Open ronaldtse opened 3 years ago
For example:
"ISO/IEC/IEEE 24765:2010, Systems and software engineering – Vocabulary, 3.234 (2), modified by omission of "type of" or other relevant words and addition of Notes 1 and 2”
Using the semantic approach I don’t think we need to maintain the document title since it is obtainable from the referred document itself.
We should creating the following structure to accommodate this:
Sought clarification from IEC.
From IEC:
It does not matter now, but [...] would use different terms for what I have put in blue.
We will have to change the terms of "document", "clause", "relationship" and "modification" later on.
On the contrary, ISO 10241-1:2011 contains some examples of source references with titles
although I agree that for a standard, one would not normally include the title as described in ISO 10241-1:2011, 6.8, but this is only a recommendation: “The indication of the source should be in coded form and a link or reference to a standard bibliographic description provided.”
Meanwhile, since the rules do not prohibit the inclusion of a title, we should not either.
Maybe you should allow for a short form (without a title) and a long form (with a title) of an xref, where the short form is the default?
So we should allow for a short form (without title) and also a long form (with title, even in the case of a standard), depending on user preference.
Technically, we should allow entering references in ISO 690 format because ISO 10241-1 accepts only the ISO 690 bibliographic format...
This needs to be dealt with in the concept-model and Glossarist.
By the way are you aware of the following rule:
This rule applies when a SOURCE only applies to a single language term. We will need to deal with it in Glossarist.

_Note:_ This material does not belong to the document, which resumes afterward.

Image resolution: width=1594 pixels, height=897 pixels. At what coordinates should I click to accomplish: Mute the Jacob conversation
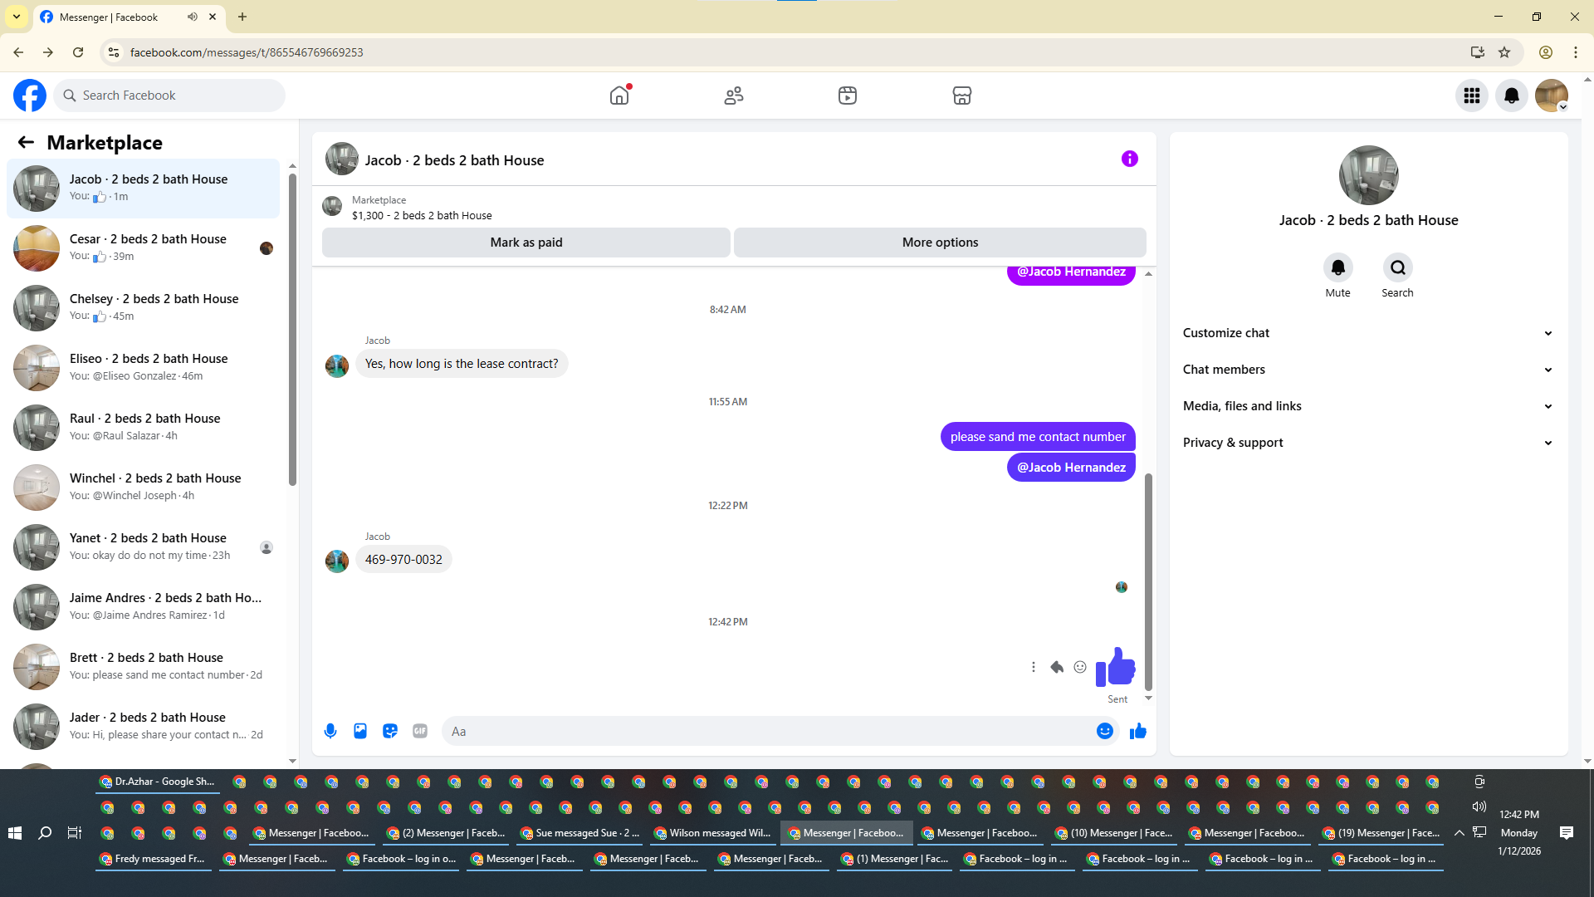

@skalee this means we need to retain the original title in these entries in the resulting data file and rendering. Can you help with this? Thanks.
@ronaldtse The question is how to detect that title. Anything between <i>
and </i>
, perhaps? Or anything that is not ref nor clause nor modification comment, perhaps? The latter may be polluted with some additional text.
Please also note that we do that already to some degree, as the original
field contains unparsed SOURCE column value. For example:
eng:
id: 351-57-01
authoritative_source:
- ref: ISO/IEC Guide 51:1999
clause: '3.5'
link: https://www.iso.org/standard/32893.html
relationship:
type: identical
original: ISO/IEC Guide 51:1999, <i>Safety aspects – Guidelines for their inclusion
in standards</i>, 3.5
@skalee while <i>
occurs in more places in the SOURCE than just titles (it is also used for symbols inside the "modified" note), but if we just select all <i>...</i>
that contains length more than 3 it should work.
I don't know how many document titles are provided are not enclosed in <i>
though.
Let's take a narrow approach that we only extract document titles, not the "anything that is not x or y" approach. Thanks!
@skalee how's this issue going? To move forward let's find a list of "original: {docidentifier}, ... , {clause number}" and find out what the ...
is. Then we can extract the title, probably as ref_title:
.
I don't think we're supposed to have document titles inside the SOURCE field.